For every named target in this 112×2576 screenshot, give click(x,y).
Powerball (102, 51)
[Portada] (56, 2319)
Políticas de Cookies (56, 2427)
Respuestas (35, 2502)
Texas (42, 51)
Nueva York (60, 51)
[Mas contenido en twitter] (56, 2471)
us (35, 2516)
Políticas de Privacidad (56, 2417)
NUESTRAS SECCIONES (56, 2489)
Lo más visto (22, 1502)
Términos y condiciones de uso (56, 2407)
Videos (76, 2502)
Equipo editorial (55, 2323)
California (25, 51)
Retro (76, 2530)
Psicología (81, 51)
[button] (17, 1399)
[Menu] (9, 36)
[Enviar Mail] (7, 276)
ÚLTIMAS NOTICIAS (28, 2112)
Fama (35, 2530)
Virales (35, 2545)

--

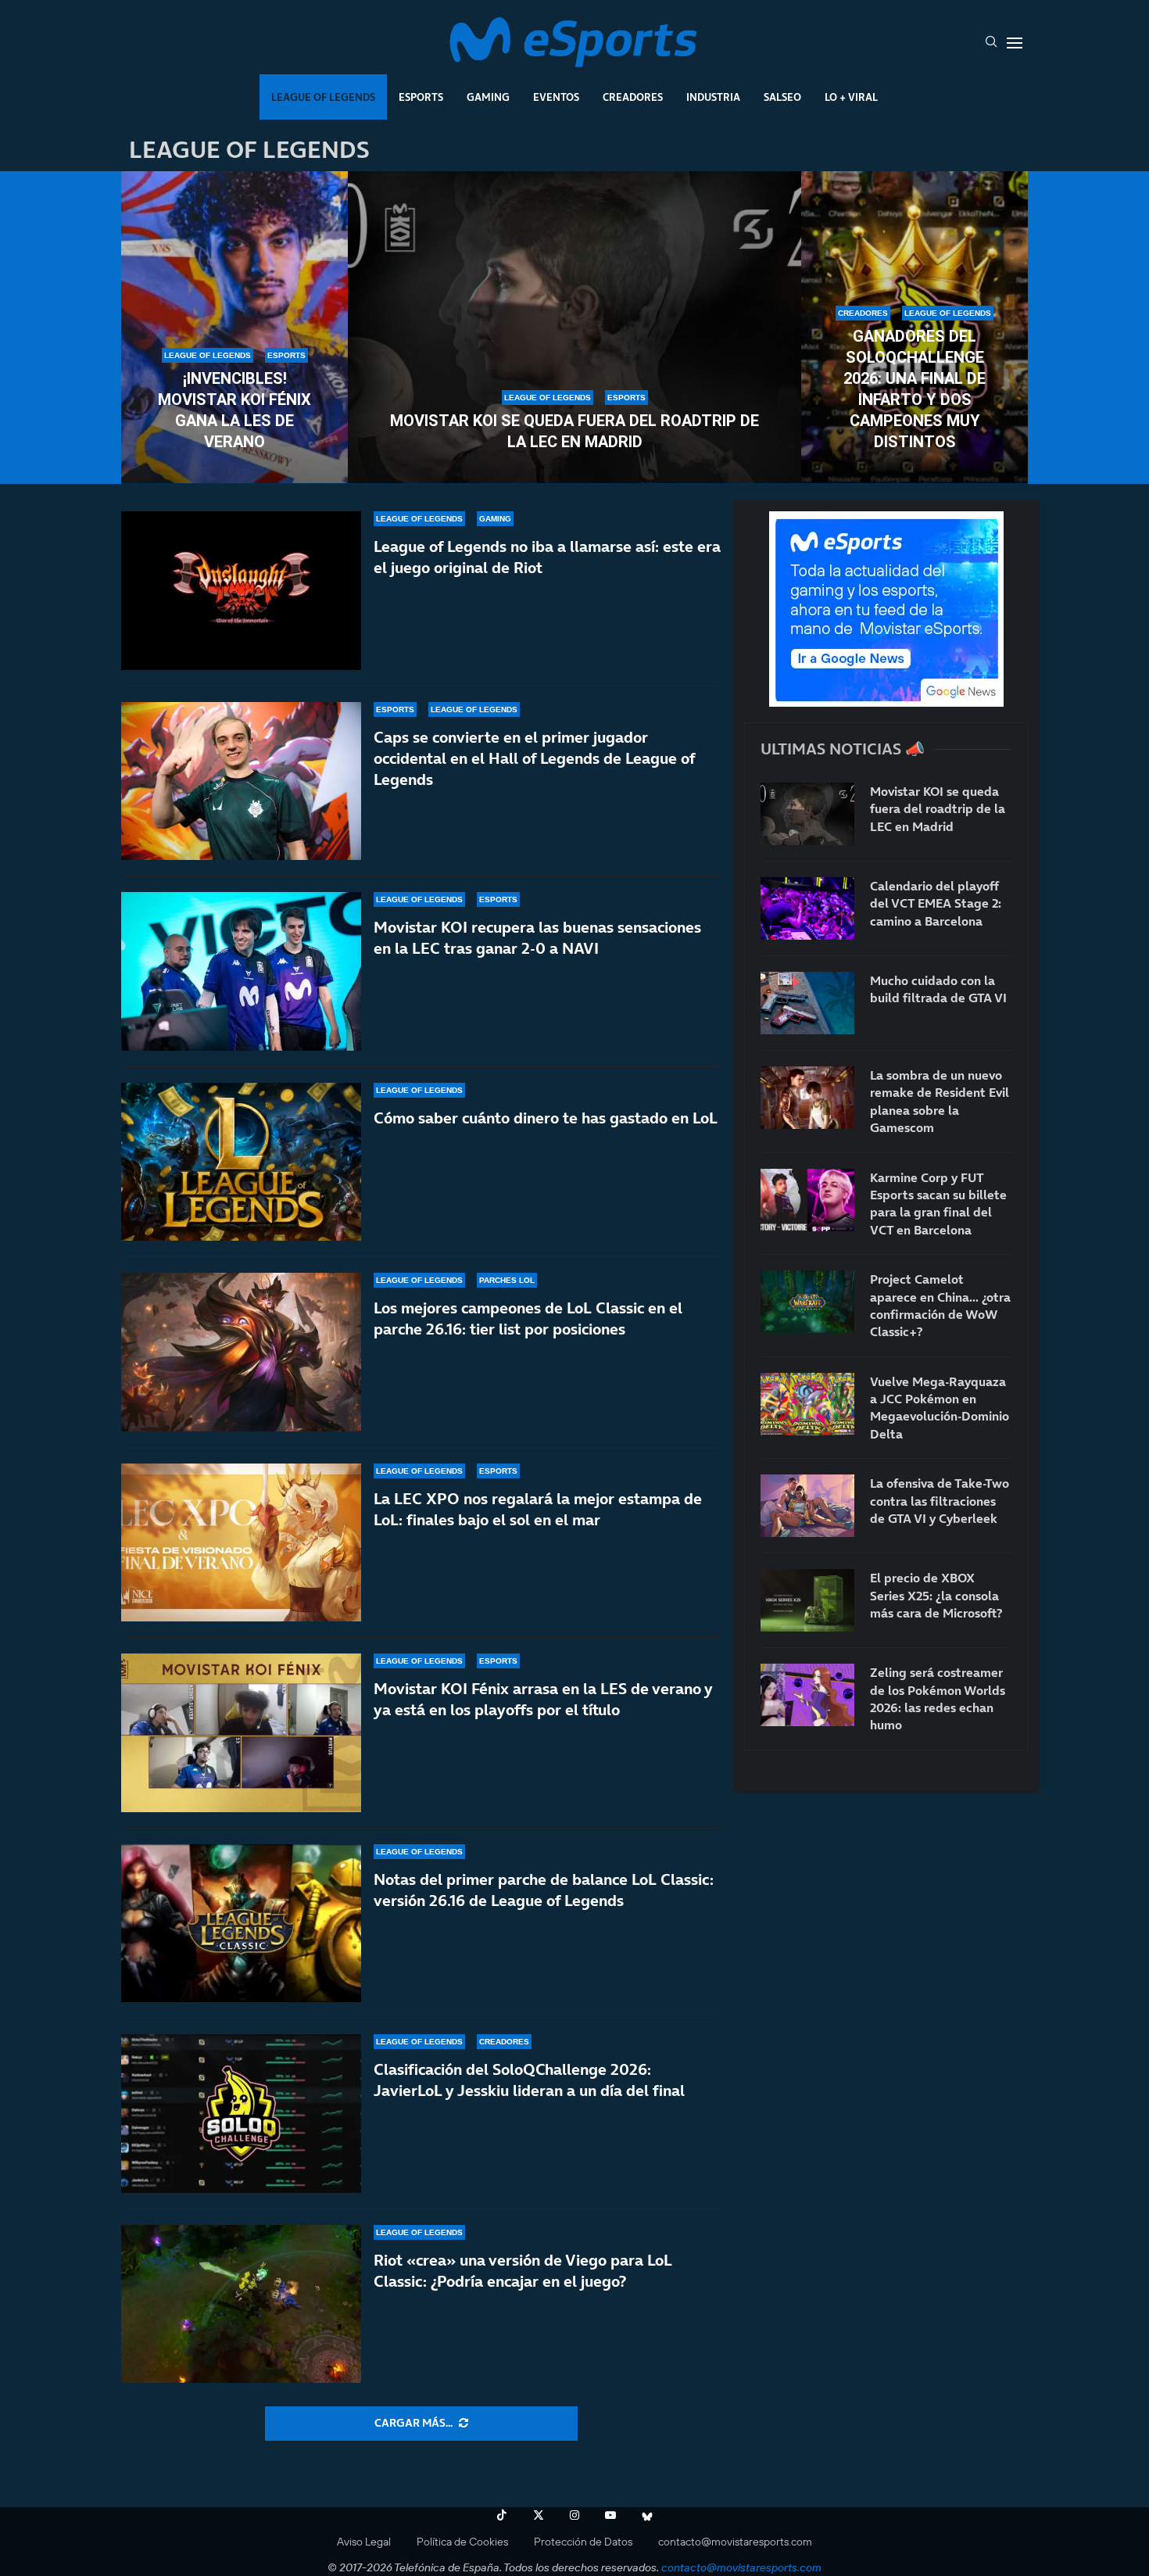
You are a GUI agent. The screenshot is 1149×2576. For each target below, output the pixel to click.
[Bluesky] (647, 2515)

▶ _Exercise instructions_
Show all lines in the entries above where the word "Políticas" appears.

▶ _Output_
Políticas de Cookies (56, 2427)
Políticas de Privacidad (56, 2417)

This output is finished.